# EXCERPTED DATA:
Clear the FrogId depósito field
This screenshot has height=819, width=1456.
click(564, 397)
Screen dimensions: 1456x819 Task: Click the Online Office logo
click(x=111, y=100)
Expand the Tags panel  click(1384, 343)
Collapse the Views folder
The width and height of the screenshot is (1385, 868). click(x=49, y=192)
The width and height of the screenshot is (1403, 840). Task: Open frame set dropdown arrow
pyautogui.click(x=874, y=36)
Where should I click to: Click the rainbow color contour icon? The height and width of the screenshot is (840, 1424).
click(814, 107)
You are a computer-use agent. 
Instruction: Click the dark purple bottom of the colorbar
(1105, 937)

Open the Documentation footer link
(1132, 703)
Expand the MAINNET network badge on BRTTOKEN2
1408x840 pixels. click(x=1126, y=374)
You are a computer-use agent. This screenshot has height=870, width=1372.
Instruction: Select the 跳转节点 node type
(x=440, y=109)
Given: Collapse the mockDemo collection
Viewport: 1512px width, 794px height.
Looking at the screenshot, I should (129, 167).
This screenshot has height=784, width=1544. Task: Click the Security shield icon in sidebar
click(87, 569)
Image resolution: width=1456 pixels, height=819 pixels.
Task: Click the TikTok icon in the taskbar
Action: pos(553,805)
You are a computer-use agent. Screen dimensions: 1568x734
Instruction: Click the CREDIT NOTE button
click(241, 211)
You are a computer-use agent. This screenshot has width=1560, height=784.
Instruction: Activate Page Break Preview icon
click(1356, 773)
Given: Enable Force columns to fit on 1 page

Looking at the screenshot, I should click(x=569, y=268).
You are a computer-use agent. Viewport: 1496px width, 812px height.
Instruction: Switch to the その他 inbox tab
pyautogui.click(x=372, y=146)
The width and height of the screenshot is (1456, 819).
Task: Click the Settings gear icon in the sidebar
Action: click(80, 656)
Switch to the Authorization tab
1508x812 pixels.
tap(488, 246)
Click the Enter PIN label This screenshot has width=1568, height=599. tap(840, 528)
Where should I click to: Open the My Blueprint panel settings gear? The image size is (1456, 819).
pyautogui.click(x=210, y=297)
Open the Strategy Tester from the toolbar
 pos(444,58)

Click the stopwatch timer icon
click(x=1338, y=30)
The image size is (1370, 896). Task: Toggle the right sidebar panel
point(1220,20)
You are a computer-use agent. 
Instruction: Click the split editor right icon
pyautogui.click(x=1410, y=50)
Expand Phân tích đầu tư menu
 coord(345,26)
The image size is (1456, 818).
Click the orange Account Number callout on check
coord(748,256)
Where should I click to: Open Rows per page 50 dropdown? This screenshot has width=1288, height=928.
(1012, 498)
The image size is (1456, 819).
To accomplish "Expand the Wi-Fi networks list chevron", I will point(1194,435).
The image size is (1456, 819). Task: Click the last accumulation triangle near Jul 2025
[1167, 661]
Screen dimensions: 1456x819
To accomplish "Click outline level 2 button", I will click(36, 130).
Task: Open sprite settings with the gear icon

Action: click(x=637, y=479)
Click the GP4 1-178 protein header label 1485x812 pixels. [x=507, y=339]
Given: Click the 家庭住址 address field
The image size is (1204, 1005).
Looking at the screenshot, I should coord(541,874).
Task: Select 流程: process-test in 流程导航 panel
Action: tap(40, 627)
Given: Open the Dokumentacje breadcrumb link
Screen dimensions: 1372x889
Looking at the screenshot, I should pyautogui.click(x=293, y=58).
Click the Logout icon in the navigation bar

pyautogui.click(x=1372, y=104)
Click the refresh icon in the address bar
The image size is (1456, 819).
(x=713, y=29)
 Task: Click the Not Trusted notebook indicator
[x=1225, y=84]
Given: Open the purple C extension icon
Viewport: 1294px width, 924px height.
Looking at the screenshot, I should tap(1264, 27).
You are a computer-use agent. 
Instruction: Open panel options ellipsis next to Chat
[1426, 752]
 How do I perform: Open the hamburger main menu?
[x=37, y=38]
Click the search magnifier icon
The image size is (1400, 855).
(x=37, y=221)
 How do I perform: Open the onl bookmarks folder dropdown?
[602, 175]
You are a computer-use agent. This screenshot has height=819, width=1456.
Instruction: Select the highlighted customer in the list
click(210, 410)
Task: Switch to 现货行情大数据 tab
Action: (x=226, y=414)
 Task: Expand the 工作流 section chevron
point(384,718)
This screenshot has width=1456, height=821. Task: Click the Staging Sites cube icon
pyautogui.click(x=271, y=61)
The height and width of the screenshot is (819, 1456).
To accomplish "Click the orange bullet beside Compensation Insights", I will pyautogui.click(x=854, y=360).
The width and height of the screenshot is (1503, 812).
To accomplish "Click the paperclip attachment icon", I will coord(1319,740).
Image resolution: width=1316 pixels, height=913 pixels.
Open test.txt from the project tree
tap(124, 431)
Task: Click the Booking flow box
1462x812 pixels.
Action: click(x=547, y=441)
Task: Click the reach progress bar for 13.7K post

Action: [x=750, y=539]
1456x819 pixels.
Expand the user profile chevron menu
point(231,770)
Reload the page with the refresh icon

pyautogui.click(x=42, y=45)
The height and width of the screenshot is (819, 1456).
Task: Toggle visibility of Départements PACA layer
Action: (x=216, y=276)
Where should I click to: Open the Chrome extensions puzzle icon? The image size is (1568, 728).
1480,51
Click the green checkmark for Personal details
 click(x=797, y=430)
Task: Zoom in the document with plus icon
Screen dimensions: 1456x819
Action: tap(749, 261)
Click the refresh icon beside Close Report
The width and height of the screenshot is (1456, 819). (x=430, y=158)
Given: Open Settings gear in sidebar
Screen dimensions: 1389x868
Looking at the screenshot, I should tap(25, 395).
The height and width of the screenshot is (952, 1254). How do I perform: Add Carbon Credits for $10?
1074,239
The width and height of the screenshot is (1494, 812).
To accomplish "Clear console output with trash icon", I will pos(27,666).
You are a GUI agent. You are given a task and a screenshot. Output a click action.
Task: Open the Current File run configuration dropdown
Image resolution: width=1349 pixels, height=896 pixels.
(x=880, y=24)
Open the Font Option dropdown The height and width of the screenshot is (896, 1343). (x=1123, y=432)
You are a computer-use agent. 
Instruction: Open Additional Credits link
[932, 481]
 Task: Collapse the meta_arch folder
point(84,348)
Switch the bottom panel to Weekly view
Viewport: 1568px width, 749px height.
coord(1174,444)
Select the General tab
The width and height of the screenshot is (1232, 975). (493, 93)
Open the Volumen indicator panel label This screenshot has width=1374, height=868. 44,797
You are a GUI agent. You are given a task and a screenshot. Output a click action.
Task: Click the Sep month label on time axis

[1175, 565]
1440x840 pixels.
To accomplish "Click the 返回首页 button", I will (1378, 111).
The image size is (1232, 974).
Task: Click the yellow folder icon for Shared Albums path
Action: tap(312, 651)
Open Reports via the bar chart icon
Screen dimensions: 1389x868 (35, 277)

# ABOUT THIS TASK:
Retype the entire listing exactly.

# SOLUTION TO THE PROBLEM:
Clear the FrogId depósito field
This screenshot has height=819, width=1456.
click(564, 397)
Screen dimensions: 1456x819 Task: Click the Online Office logo
click(x=111, y=100)
Expand the Tags panel  click(1384, 343)
Collapse the Views folder
The width and height of the screenshot is (1385, 868). click(x=49, y=192)
The width and height of the screenshot is (1403, 840). Task: Open frame set dropdown arrow
pyautogui.click(x=874, y=36)
Where should I click to: Click the rainbow color contour icon? The height and width of the screenshot is (840, 1424).
click(814, 107)
You are a computer-use agent. 
Instruction: Click the dark purple bottom of the colorbar
(1105, 937)

Open the Documentation footer link
(1132, 703)
Expand the MAINNET network badge on BRTTOKEN2
1408x840 pixels. click(x=1126, y=374)
You are a computer-use agent. This screenshot has height=870, width=1372.
Instruction: Select the 跳转节点 node type
(x=440, y=109)
Given: Collapse the mockDemo collection
Viewport: 1512px width, 794px height.
Looking at the screenshot, I should (129, 167).
This screenshot has height=784, width=1544. Task: Click the Security shield icon in sidebar
click(87, 569)
Image resolution: width=1456 pixels, height=819 pixels.
Task: Click the TikTok icon in the taskbar
Action: pos(553,805)
You are a computer-use agent. Screen dimensions: 1568x734
Instruction: Click the CREDIT NOTE button
click(241, 211)
You are a computer-use agent. This screenshot has width=1560, height=784.
Instruction: Activate Page Break Preview icon
click(1356, 773)
Given: Enable Force columns to fit on 1 page

Looking at the screenshot, I should click(x=569, y=268).
You are a computer-use agent. Viewport: 1496px width, 812px height.
Instruction: Switch to the その他 inbox tab
pyautogui.click(x=372, y=146)
The width and height of the screenshot is (1456, 819).
Task: Click the Settings gear icon in the sidebar
Action: click(80, 656)
Switch to the Authorization tab
1508x812 pixels.
tap(488, 246)
Click the Enter PIN label This screenshot has width=1568, height=599. tap(840, 528)
Where should I click to: Open the My Blueprint panel settings gear? The image size is (1456, 819).
pyautogui.click(x=210, y=297)
Open the Strategy Tester from the toolbar
 pos(444,58)

Click the stopwatch timer icon
click(x=1338, y=30)
The image size is (1370, 896). Task: Toggle the right sidebar panel
point(1220,20)
You are a computer-use agent. 
Instruction: Click the split editor right icon
pyautogui.click(x=1410, y=50)
Expand Phân tích đầu tư menu
 coord(345,26)
The image size is (1456, 818).
Click the orange Account Number callout on check
coord(748,256)
Where should I click to: Open Rows per page 50 dropdown? This screenshot has width=1288, height=928.
(1012, 498)
The image size is (1456, 819).
To accomplish "Expand the Wi-Fi networks list chevron", I will point(1194,435).
The image size is (1456, 819). Task: Click the last accumulation triangle near Jul 2025
[1167, 661]
Screen dimensions: 1456x819
To accomplish "Click outline level 2 button", I will click(36, 130).
Task: Open sprite settings with the gear icon

Action: click(x=637, y=479)
Click the GP4 1-178 protein header label 1485x812 pixels. [x=507, y=339]
Given: Click the 家庭住址 address field
The image size is (1204, 1005).
Looking at the screenshot, I should coord(541,874).
Task: Select 流程: process-test in 流程导航 panel
Action: tap(40, 627)
Given: Open the Dokumentacje breadcrumb link
Screen dimensions: 1372x889
Looking at the screenshot, I should pyautogui.click(x=293, y=58).
Click the Logout icon in the navigation bar

pyautogui.click(x=1372, y=104)
Click the refresh icon in the address bar
The image size is (1456, 819).
(x=713, y=29)
 Task: Click the Not Trusted notebook indicator
[x=1225, y=84]
Given: Open the purple C extension icon
Viewport: 1294px width, 924px height.
Looking at the screenshot, I should tap(1264, 27).
You are a computer-use agent. 
Instruction: Open panel options ellipsis next to Chat
[1426, 752]
 How do I perform: Open the hamburger main menu?
[x=37, y=38]
Click the search magnifier icon
The image size is (1400, 855).
(x=37, y=221)
 How do I perform: Open the onl bookmarks folder dropdown?
[602, 175]
You are a computer-use agent. This screenshot has height=819, width=1456.
Instruction: Select the highlighted customer in the list
click(210, 410)
Task: Switch to 现货行情大数据 tab
Action: (x=226, y=414)
 Task: Expand the 工作流 section chevron
point(384,718)
This screenshot has width=1456, height=821. Task: Click the Staging Sites cube icon
pyautogui.click(x=271, y=61)
The height and width of the screenshot is (819, 1456).
To accomplish "Click the orange bullet beside Compensation Insights", I will pyautogui.click(x=854, y=360).
The width and height of the screenshot is (1503, 812).
To accomplish "Click the paperclip attachment icon", I will coord(1319,740).
Image resolution: width=1316 pixels, height=913 pixels.
Open test.txt from the project tree
tap(124, 431)
Task: Click the Booking flow box
1462x812 pixels.
Action: click(x=547, y=441)
Task: Click the reach progress bar for 13.7K post

Action: [x=750, y=539]
1456x819 pixels.
Expand the user profile chevron menu
point(231,770)
Reload the page with the refresh icon

pyautogui.click(x=42, y=45)
The height and width of the screenshot is (819, 1456).
Task: Toggle visibility of Départements PACA layer
Action: (x=216, y=276)
Where should I click to: Open the Chrome extensions puzzle icon? The image size is (1568, 728).
1480,51
Click the green checkmark for Personal details
 click(x=797, y=430)
Task: Zoom in the document with plus icon
Screen dimensions: 1456x819
Action: tap(749, 261)
Click the refresh icon beside Close Report
The width and height of the screenshot is (1456, 819). (x=430, y=158)
Given: Open Settings gear in sidebar
Screen dimensions: 1389x868
Looking at the screenshot, I should tap(25, 395).
The height and width of the screenshot is (952, 1254). How do I perform: Add Carbon Credits for $10?
1074,239
The width and height of the screenshot is (1494, 812).
To accomplish "Clear console output with trash icon", I will pos(27,666).
You are a GUI agent. You are given a task and a screenshot. Output a click action.
Task: Open the Current File run configuration dropdown
Image resolution: width=1349 pixels, height=896 pixels.
(x=880, y=24)
Open the Font Option dropdown The height and width of the screenshot is (896, 1343). (x=1123, y=432)
You are a computer-use agent. 
Instruction: Open Additional Credits link
[932, 481]
 Task: Collapse the meta_arch folder
point(84,348)
Switch the bottom panel to Weekly view
Viewport: 1568px width, 749px height.
coord(1174,444)
Select the General tab
The width and height of the screenshot is (1232, 975). (493, 93)
Open the Volumen indicator panel label This screenshot has width=1374, height=868. 44,797
You are a GUI agent. You are given a task and a screenshot. Output a click action.
Task: Click the Sep month label on time axis

[1175, 565]
1440x840 pixels.
To accomplish "Click the 返回首页 button", I will (1378, 111).
The image size is (1232, 974).
Task: Click the yellow folder icon for Shared Albums path
Action: tap(312, 651)
Open Reports via the bar chart icon
Screen dimensions: 1389x868 (35, 277)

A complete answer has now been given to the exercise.